Der Jurist und Polizistenausbilder Fredrik Roggan von der Hochschule der Polizei des Landes Brandenburg ist von dem Beschluss enttäuscht: "Wer sich einen klärenden Grundsatzbeschluss erhofft hatte, wird auch diesen vermissen. Immerhin bekennt sich das OLG Zweibrücken dazu, dass die entscheidende Rechtsfrage 'nicht abschließend geklärt' ist. Unerklärt bleibt beispielsweise, wie die Auslegung des Begriffs der Nichtöffentlichkeit des gesprochenen Worts im hier interessierenden Zusammenhang, also der Durchführung einer polizeilichen Maßnahme, mit der Überschrift des Abschnitts, in dem sich § 201 StGB befindet, vereinbaren lässt: Dort ist von der 'Verletzung des persönlichen Lebens- und Geheimbereichs' die Rede. Das hätte bei einer Auslegung der Vorschrift zumindest ausführlich gewürdigt werden müssen."

Chance verpasst

Auch der Stellvertretende Chefredakteur von "Legal Tribune Online", Markus Sehl, äußert Verwunderung: "Anders als die letzten Entscheidungen der Landgerichte zu diesen Fällen verfolgt der Strafsenat des Oberlandesgerichts eine sehr strenge Auslegung des § 201 Strafgesetzbuch mit der Tendenz, Tonaufnahmen von Polizeieinsätzen im Zweifel strafrechtlich zu ahnden. Das Oberlandesgericht hat mit seiner Entscheidung trotz einiger Ausführungen die Chance verpasst, eine Art Grundsatzentscheidung zur Strafbarkeit von Smartphone-Aufnahmen bei Polizeieinsätzen zu treffen. Damit verstreicht auch die Gelegenheit, Betroffenen und Polizeikräften vor Ort die Unsicherheit zu nehmen, ob gefilmt werden darf oder nicht. Die weite Auslegung zu den Umständen, die einem Gespräch einen nicht-öffentlichen Charakter geben sollen, eröffnet vor Ort das Risiko, dass zufällig hinzutretende Personen oder spontane Abschirmung durch Polizeikräfte die Strafbarkeit von Tonaufnahmen sozusagen deaktivieren oder aktivieren. Das schafft Unsicherheit." Ausführlicher geht Markus Sehl in seinem juristischen Fachblatt auf den Beschluss ein.
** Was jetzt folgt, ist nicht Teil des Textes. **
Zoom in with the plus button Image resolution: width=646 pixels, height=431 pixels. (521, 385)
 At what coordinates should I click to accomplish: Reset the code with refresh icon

Enger Öffentlichkeitsbegriff

Der Rechtsanwalt von Elisabeth M., Jannik Rienhoff, kritisiert gegenüber Panorama, dass der Beschluss eine nicht-öffentliche Situation annimmt und daher den Anfangsverdacht des § 201 Abs. 1 Nr. 1 StGB als gegeben sieht: "Das OLG nimmt selbst an, dass die kontrollierte Gruppe, ein Zeuge und mehrere Einsatzkräfte das Gespräch hörten. Es kommt aber zu dem Ergebnis, dass es trotzdem vertraulich sei. Dies ist aber genau die 'faktische Öffentlichkeit', die Gerichte bisher angenommen haben. (…) Das OLG nimmt einen engeren Öffentlichkeitsbegriff an als beispielsweise das Landgericht Kassel oder das Landgericht Osnabrück. Wenn es jedoch die ständige Rechtsprechung ändern will, hätte das Gericht dies auch ausführlich darstellen sollen. Die Begründung ist äußerst knapp. So ist mit dem Beschluss niemandem geholfen und die Rechtsunsicherheit bzgl. der Aufnahmen bleibt bestehen. Hier muss der Gesetzgeber nun handeln."